I think that to be "technically correct" is appropriate to say that we can have almost 2^64 networks (having reserved space doesn't mean that we can't use it in the future), and each network can accommodate up to 2^64 nodes. But is also true that it seems difficult in reality to reach that number of nodes. So it is so much inaccurate to say that IPv4 has 2^32 addresses than to say that IPv4 has 2^128, even if theoretically both figures are correct, because practical issues. Regards, Jordi
De: "Rubens Kuhl Jr." <rubensk@gmail.com> Responder a: <owner-nanog@merit.edu> Fecha: Thu, 27 Oct 2005 00:04:58 -0200 Para: James <james@towardex.com> CC: Lincoln Dale <ltd@interlink.com.au>, <nanog@nanog.org> Asunto: Re: Scalability issues in the Internet routing system
IPv6 will someday account for as many IPv4 networks as would exist then, and IPv6 prefixes are twice as large as IPv4 (64 bits prefix vs 32 bits prefix+address, remainder 64 bits addresses on IPv6 are strictly local), so despite a 3x cost increase (1 32 bit table for IPv4, 2 for IPv6) on memory structures and 2x increase on lookup engine(2 engines would be used for IPv6, one for IPv4), the same techonology that can run IPv4 can do IPv6 at the same speed. As this is not a usual demand today, even hardware routers limit the forwarding table to the sum of IPv4 and IPv6 prefixes, and forward IPv6 at half the rate of IPv4.
s/64/128/
...and total, complete, non-sense. please educate yourself more on reality of inet6 unicast forwarding before speculating. Thank you.

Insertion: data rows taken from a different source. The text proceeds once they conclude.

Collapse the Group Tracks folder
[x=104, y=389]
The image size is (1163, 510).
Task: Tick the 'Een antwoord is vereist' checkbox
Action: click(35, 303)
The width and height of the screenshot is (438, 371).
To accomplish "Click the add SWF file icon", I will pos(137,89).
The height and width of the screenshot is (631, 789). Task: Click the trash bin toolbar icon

From RFC 3513(Internet Protocol Version 6 (IPv6) Addressing Architecture): "For all unicast addresses, except those that start with binary value 000, Interface IDs are required to be 64 bits long and to be constructed in Modified EUI-64 format."

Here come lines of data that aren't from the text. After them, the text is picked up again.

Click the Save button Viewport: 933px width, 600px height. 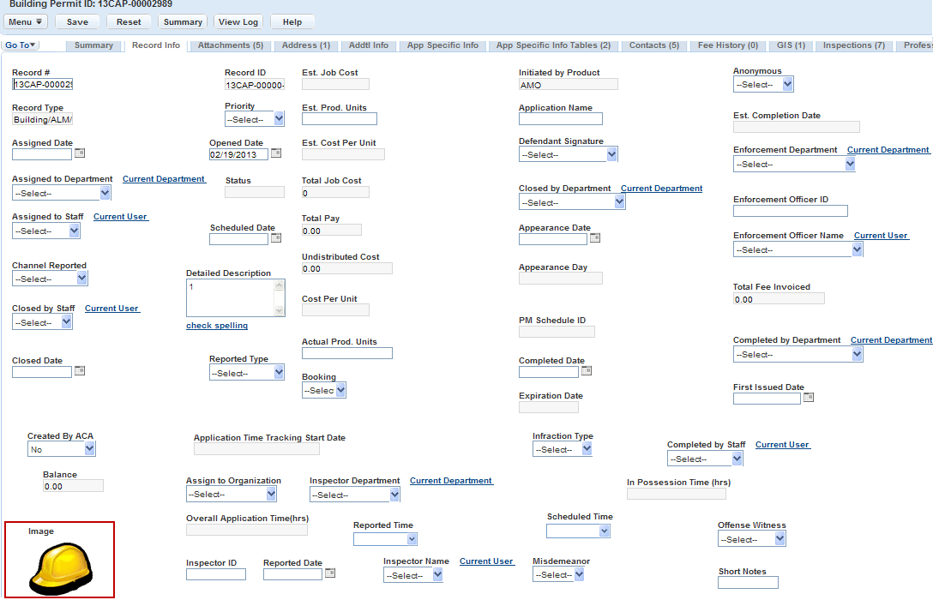77,21

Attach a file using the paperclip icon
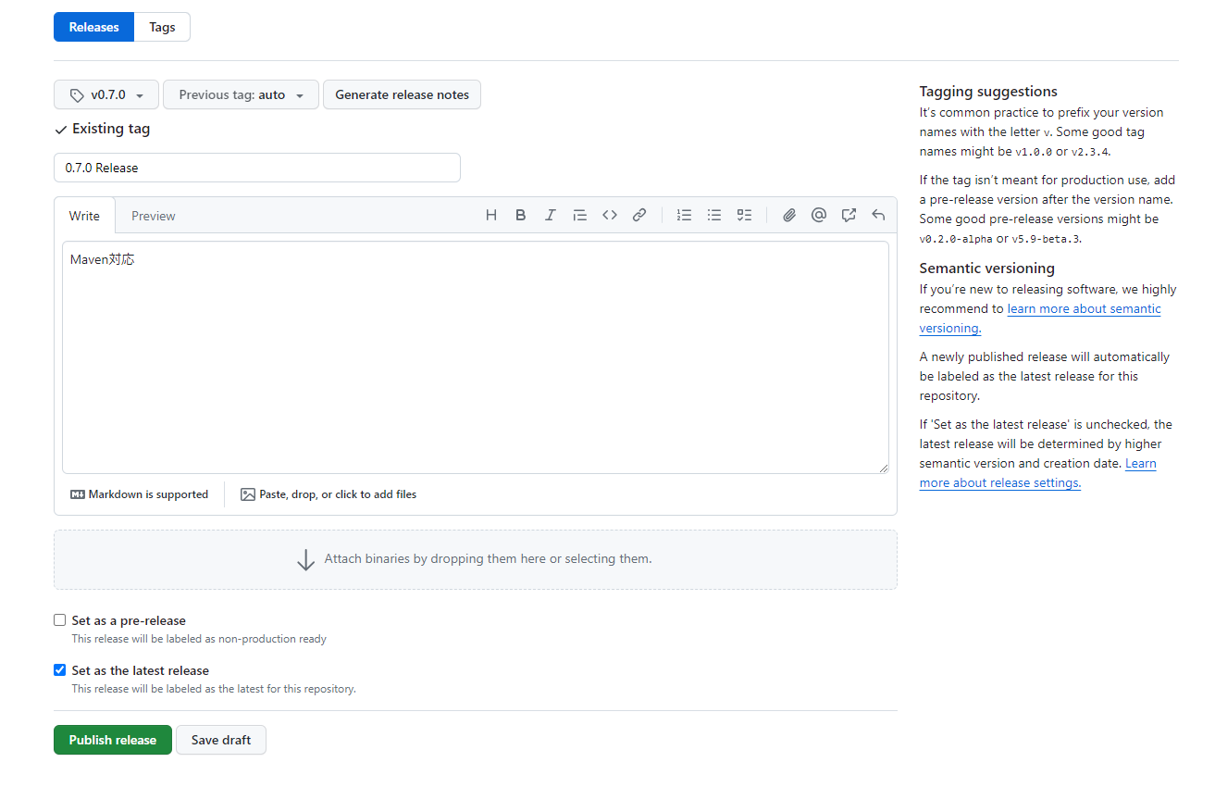(x=789, y=214)
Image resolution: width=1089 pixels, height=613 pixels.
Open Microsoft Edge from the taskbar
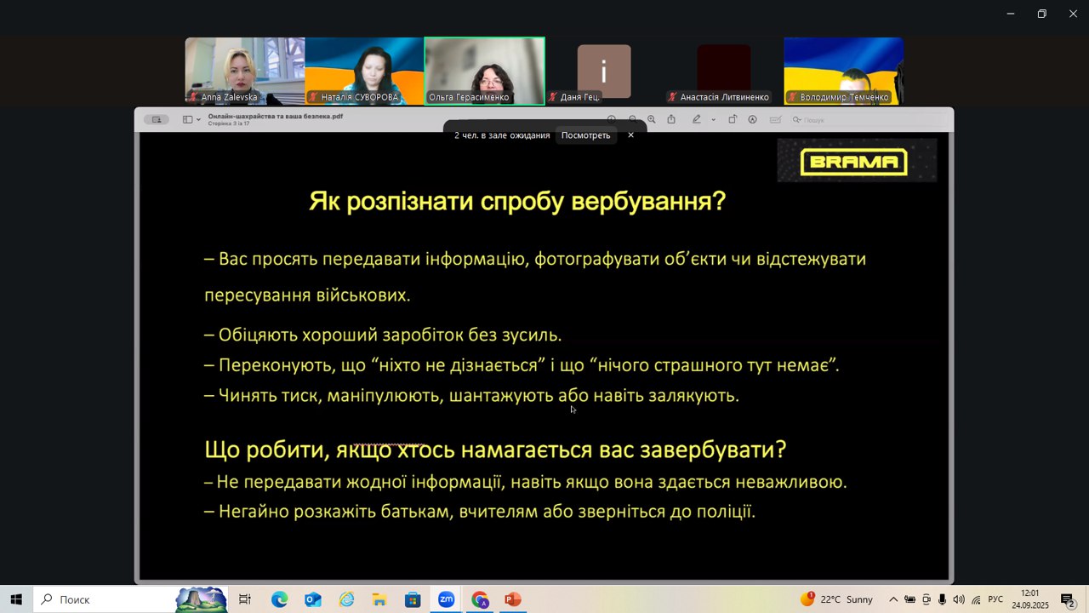[279, 599]

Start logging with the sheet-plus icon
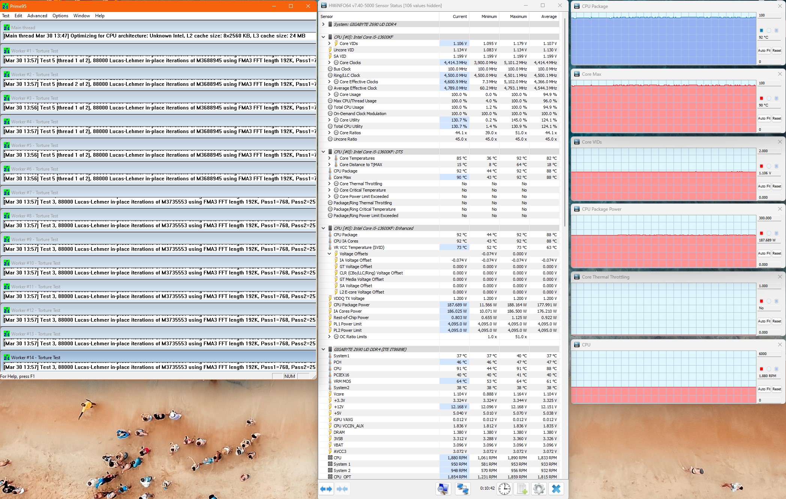[522, 489]
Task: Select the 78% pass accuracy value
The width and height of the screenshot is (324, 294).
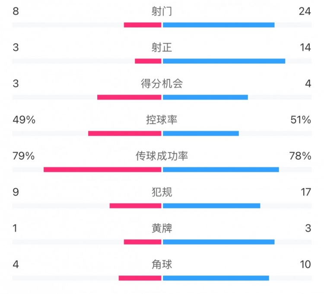Action: click(x=301, y=156)
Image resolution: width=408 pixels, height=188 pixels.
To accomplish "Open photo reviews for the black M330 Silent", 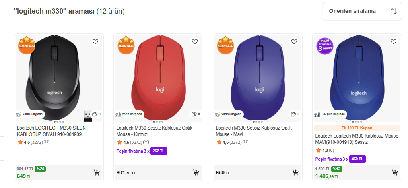I will pyautogui.click(x=47, y=142).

If Interface ID is 64 bits large, prefix would be 64 bits max, wouldn't it ? Usually it will be somewhere between 32 bits and 64 bits.
As for 000 addresses:
" Unassigned (see Note 1 below) 0000 0000 1/256 Unassigned 0000 0001 1/256 Reserved for NSAP Allocation 0000 001 1/128 [RFC1888] Unassigned 0000 01 1/64 Unassigned 0000 1 1/32 Unassigned 0001 1/16
1. The "unspecified address", the "loopback address", and the IPv6 Addresses with Embedded IPv4 Addresses are assigned out of the 0000 0000 binary prefix space. "
Embedded IPv4 can be forwarded using IPv4 lookup, and all other 000 cases can be handled in slow-path as exceptions. IANA assignment starts at 001 and shouldn't get to any of the 000 sections.
One interesting note though is Pekka Savola's RFC3627: "Even though having prefix length longer than /64 is forbidden by [ADDRARCH] section 2.4 for non-000/3 unicast prefixes, using /127 prefix length has gained a lot of operational popularity;"
Are you arguing in the popularity sense ? Is RFC 3513 that apart from reality ? An October 2005(this month) article I found(http://www.usipv6.com/6sense/2005/oct/05.htm) says "Just as a reminder, IPv6 uses a 128-bit address, and current IPv6 unicast addressing uses the first 64 bits of this to actually describe the location of a node, with the remaining 64 bits being used as an endpoint identifier, not used for routing.", same as RFC 3513.
Limiting prefix length to 64 bits is a good thing; it would be even better to guarantee that prefixes are always 32 bits or longer, in order to use exact match search on the first 32 bits of the address, and longest prefix match only on the remaining 32 bits of the prefix identifier.